で、すごい面白いんですけど!これを今まで読まなかったのは失敗だった~(どんな失敗だ?)
以前「巨人伝」について書いたときに、諸星氏の作風を「洗練を拒否した円熟」と評したけれど、ちょっと撤回。明らかに諸星氏の筆力は向上しており、表情豊かな人物、ダイナミックな活劇、スリリングなコマ運び、すっとぼけたユーモアなどなど、以前からの持ち味をさらにグレードアップしていて、いまやヘタウマをやや超えている。第4回手塚治虫文化賞マンガ大賞受賞だけのことはあるね~

大唐編、西域編、天竺編の3部構成の構想のようだけど、大唐編だけで83年~97年にかけて各誌に連載、その後ようやく08年から西域編の連載が開始されたというから、これは完結までにいったいどれだけかかるのだろう・・是非生きているうちに最後まで読みたいものだが。。というか諸星さんももういい歳だし、完結するのか??

*****

西遊記の物語に着想を得つつ、隋から唐への政変など中国の史実を織り交ぜ、西遊記とはまったく別の物語となっている。この妄想力は『孔子暗黒伝』などでも発揮される諸星得意の世界だけれど、まったくすごいもんである。日々こんな物語を妄想しているのかと思うと、また不思議な人生だよね~

隋の圧政下に、野人と人間の間の子として生まれた孫悟空は、虐げられた民衆の怨念をパワーにする巨大妖怪無支奇と出会い、民衆の怨みのために世の秩序を乱し戦う運命にあることを告げられる。無支奇から「斉天大聖」の称号を与えられた孫悟空は唐による群雄征伐に巻き込まれ、唐の将を仇と都で大暴れをするなど、各地で騒乱を引き起こす。普段は悪しきを挫く正義感だが、追い込まれたりすると斉天大聖のアナーキーな本性に支配され、人間離れした力で見境なく殺人・破壊をくりかえす。
孫悟空自身は斉天大聖としての定めを拒絶し自由を求めている。その気持ちに呼応するように、純真な気持ちで法の真理を探るため天竺へ向かう僧玄奘と度々出会い、天竺への旅に同行するようになる。

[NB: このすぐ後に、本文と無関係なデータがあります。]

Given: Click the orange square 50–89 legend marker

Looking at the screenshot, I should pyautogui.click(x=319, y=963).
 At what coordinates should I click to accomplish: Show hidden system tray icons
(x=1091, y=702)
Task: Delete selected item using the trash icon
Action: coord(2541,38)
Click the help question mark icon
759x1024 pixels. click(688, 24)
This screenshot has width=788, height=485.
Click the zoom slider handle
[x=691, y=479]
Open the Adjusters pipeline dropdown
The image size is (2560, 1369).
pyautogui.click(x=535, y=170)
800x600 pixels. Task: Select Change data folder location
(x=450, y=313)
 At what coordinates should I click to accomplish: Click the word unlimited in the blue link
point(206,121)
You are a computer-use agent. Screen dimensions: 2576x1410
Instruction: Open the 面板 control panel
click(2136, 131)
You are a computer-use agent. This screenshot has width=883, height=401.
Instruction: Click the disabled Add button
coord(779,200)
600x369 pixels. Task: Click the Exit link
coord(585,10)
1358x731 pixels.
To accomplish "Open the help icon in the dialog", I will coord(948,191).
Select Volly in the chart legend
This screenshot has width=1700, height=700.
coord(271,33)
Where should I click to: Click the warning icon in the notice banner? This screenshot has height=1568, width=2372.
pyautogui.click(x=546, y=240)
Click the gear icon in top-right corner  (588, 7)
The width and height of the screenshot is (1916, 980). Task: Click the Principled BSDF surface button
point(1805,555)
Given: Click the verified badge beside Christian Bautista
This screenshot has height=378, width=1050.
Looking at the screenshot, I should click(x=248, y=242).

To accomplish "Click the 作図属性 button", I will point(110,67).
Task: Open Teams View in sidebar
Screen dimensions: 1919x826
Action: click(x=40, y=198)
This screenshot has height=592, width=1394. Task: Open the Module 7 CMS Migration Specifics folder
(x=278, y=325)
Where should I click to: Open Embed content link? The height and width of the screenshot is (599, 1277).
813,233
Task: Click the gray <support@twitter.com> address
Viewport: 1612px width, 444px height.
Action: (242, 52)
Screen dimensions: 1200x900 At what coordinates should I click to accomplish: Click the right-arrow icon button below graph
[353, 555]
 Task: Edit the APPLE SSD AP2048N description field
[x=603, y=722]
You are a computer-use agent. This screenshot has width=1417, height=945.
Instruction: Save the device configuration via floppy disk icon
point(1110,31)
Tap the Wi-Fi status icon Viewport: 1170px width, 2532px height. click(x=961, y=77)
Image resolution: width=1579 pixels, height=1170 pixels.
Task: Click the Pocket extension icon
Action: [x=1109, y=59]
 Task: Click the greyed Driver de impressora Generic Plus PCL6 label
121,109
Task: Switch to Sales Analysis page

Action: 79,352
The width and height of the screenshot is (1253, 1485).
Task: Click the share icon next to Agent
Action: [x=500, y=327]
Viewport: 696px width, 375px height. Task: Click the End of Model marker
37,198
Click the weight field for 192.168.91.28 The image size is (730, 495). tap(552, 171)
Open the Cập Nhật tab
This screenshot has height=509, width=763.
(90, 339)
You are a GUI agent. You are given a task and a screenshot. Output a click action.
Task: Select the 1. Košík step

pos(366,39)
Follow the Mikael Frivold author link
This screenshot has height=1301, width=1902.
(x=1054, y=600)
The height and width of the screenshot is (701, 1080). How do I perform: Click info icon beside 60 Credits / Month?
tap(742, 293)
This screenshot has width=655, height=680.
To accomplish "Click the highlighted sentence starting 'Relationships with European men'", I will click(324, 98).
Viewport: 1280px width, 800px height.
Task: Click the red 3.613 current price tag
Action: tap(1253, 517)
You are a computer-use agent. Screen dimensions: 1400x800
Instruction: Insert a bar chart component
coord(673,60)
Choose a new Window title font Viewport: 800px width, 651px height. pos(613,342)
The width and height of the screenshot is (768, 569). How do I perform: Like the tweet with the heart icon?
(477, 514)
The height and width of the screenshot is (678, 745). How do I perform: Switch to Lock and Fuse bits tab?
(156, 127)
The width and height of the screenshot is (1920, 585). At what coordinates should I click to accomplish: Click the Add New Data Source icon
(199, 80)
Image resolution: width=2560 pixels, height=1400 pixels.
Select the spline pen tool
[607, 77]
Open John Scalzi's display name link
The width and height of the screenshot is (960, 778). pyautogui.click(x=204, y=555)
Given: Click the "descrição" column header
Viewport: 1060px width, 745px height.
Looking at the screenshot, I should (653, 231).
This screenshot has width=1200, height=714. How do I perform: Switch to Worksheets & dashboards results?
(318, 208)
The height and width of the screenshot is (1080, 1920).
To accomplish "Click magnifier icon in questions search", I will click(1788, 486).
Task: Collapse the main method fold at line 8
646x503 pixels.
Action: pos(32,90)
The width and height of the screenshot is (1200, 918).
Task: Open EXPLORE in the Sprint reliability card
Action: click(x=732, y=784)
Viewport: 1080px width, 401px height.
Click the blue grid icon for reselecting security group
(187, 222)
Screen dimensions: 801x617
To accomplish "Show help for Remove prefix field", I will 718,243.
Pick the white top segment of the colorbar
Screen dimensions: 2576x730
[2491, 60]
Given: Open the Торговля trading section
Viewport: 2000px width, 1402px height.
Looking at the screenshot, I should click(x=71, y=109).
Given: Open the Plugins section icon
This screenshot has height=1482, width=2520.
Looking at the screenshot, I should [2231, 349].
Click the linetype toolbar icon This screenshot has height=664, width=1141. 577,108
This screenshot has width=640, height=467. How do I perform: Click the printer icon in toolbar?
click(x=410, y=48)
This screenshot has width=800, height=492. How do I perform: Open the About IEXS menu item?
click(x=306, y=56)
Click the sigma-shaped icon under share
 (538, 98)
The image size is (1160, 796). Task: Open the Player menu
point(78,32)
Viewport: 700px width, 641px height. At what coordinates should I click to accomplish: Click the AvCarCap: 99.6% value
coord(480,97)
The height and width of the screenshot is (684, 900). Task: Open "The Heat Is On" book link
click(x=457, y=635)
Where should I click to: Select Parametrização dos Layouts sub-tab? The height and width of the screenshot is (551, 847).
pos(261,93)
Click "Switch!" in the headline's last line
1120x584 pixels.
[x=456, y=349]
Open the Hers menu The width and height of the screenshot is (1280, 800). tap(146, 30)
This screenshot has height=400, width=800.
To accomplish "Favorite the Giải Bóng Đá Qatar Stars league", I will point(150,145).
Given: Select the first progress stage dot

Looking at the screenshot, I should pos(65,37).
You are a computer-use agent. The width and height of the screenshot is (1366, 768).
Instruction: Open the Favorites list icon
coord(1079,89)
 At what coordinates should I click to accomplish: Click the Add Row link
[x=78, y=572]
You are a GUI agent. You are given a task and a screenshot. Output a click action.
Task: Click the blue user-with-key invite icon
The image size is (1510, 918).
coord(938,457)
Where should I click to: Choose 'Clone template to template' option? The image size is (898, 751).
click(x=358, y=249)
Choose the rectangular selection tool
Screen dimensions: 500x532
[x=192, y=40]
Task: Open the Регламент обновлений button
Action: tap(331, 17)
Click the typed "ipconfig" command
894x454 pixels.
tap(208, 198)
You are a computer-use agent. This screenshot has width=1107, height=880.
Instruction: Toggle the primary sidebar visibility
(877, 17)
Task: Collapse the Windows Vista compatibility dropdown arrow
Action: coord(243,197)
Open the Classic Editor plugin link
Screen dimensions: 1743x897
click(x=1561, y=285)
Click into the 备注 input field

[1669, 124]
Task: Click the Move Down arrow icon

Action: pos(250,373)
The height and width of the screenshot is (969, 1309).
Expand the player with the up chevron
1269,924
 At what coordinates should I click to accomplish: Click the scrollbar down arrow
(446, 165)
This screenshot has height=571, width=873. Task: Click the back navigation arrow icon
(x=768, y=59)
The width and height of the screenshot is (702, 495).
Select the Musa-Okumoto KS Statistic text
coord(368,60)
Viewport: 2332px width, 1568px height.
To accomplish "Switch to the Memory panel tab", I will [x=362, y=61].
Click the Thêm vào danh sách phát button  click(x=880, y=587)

というのが大まかな筋なのだが、これに付随する逸話が面白い。唐の都の地下に広がる隋煬帝が残した地下宮殿にひそむ私生児が自分を真の皇帝と信じている話とか、その地下宮殿の壊滅、唐の政変である古事「玄武門の変」に悟空たちをからませて李世民の宮殿をめちゃくちゃに破壊するところとかが最初のクライマックスかもしれない。

それから、人が面白いようにばたばたと死んでゆく。昔の中国(に限らず)では人の命が今よりはるかに軽かったということもまた事実で、そういうところもなんかどこか超越的な雰囲気に一役買う。


毎晩寝る前に読むことにしているが、うっかりすると夜更かししてしまうので、眠剤を飲んで強制就眠するようにしている。そうするとあまり読み進まないので、長く楽しめるというわけさ。


講談社の新装版は全10巻の予定。